▶ Exercise directions
Reproduce the first line of the entries that follow and each later line, word for word, ending with the one containing "[Toevoegen aan verlanglijst] (59, 135)".

┌─ Supplied entries

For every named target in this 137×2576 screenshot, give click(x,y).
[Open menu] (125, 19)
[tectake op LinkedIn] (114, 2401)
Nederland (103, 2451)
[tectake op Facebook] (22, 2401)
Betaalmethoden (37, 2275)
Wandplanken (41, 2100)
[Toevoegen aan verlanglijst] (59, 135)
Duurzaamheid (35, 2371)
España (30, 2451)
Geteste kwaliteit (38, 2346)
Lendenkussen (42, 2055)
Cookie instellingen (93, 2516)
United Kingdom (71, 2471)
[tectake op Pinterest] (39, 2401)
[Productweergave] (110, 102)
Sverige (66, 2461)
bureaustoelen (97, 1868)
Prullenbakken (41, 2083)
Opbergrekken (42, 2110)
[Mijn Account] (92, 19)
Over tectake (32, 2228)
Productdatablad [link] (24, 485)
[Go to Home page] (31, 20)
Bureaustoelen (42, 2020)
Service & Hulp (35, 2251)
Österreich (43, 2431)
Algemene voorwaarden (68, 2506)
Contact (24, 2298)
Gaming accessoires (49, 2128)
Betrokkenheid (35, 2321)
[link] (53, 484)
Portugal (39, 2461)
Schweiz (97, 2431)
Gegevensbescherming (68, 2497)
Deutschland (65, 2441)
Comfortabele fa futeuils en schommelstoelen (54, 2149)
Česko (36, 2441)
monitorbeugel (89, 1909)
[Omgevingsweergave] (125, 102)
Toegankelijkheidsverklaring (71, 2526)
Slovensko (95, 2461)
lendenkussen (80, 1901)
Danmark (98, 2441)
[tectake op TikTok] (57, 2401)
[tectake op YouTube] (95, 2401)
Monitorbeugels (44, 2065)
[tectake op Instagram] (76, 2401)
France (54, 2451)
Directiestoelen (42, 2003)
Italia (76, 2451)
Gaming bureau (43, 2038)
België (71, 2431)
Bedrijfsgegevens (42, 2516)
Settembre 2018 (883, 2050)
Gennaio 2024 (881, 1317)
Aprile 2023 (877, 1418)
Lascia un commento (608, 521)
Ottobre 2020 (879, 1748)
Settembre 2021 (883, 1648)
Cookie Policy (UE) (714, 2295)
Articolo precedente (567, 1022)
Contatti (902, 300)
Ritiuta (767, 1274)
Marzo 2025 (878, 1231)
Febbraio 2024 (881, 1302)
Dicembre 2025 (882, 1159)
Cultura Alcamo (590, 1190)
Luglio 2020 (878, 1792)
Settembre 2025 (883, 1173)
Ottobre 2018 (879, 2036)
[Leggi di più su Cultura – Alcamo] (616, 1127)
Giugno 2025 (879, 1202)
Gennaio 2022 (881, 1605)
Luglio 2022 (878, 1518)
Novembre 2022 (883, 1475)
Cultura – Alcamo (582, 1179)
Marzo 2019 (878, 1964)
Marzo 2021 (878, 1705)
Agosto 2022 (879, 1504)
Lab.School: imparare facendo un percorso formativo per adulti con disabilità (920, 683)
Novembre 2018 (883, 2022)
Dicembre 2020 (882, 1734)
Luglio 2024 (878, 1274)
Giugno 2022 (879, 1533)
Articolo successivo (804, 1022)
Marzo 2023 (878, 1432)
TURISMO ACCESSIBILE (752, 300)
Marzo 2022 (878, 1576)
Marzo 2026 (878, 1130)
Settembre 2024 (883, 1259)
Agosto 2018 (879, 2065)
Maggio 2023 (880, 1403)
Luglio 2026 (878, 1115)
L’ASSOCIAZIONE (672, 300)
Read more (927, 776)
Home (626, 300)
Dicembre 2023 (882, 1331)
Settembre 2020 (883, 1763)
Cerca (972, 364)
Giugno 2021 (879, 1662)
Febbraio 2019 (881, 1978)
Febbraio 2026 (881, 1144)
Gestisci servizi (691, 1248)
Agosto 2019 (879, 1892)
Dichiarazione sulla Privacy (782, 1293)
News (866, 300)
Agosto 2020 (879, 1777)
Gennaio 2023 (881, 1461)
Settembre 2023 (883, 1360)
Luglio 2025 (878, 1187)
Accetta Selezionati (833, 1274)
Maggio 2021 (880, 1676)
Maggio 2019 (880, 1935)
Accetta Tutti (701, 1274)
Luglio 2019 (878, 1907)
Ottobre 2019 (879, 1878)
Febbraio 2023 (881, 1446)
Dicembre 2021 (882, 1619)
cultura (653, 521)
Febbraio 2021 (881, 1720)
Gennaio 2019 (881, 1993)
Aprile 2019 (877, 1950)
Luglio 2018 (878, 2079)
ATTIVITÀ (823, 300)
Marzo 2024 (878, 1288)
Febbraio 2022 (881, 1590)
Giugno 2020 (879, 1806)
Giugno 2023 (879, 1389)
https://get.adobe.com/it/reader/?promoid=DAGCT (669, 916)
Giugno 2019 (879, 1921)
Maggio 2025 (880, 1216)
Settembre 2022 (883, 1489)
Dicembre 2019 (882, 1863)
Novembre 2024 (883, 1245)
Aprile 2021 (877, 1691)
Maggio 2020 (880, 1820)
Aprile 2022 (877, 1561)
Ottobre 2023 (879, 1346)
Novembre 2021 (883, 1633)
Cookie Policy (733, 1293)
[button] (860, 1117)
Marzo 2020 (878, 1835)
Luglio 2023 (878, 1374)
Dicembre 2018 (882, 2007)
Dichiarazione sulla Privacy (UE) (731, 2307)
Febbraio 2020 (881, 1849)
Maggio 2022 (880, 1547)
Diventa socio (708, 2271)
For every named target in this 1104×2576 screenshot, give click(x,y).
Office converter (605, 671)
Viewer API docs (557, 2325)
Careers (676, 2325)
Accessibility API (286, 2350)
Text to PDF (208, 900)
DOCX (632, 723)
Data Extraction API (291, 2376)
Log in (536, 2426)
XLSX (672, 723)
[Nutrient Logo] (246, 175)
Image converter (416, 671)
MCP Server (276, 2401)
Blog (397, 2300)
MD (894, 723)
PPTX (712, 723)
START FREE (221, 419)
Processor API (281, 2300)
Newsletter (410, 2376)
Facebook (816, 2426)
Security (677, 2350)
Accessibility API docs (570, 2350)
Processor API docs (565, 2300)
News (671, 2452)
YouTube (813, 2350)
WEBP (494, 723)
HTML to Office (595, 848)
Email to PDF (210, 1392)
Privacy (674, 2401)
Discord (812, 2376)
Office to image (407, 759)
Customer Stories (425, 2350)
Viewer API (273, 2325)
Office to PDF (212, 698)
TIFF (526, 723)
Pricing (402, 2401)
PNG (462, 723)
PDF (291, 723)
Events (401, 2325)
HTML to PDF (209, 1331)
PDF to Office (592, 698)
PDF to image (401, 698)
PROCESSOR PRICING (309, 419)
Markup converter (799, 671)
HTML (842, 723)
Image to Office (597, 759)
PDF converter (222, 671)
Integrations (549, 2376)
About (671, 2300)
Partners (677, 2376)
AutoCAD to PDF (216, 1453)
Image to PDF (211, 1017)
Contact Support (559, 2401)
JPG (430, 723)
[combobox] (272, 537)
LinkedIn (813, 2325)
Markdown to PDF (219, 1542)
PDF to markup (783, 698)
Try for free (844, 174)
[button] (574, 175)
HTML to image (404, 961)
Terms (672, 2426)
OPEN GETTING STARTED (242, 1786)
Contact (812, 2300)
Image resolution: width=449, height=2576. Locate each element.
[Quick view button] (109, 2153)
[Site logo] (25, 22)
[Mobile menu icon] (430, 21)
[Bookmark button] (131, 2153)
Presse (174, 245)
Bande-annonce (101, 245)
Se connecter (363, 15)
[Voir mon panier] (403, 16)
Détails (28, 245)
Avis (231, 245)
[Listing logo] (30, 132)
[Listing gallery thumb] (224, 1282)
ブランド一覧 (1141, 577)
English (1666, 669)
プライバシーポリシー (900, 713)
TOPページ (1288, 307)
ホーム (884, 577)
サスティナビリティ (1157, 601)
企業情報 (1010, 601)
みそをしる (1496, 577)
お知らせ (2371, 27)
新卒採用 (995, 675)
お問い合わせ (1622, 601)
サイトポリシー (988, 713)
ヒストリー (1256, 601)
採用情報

└─

▶ Exercise result
For every named target in this 137×2576 screenshot, give click(x,y).
[Open menu] (125, 19)
[tectake op LinkedIn] (114, 2401)
Nederland (103, 2451)
[tectake op Facebook] (22, 2401)
Betaalmethoden (37, 2275)
Wandplanken (41, 2100)
[Toevoegen aan verlanglijst] (59, 135)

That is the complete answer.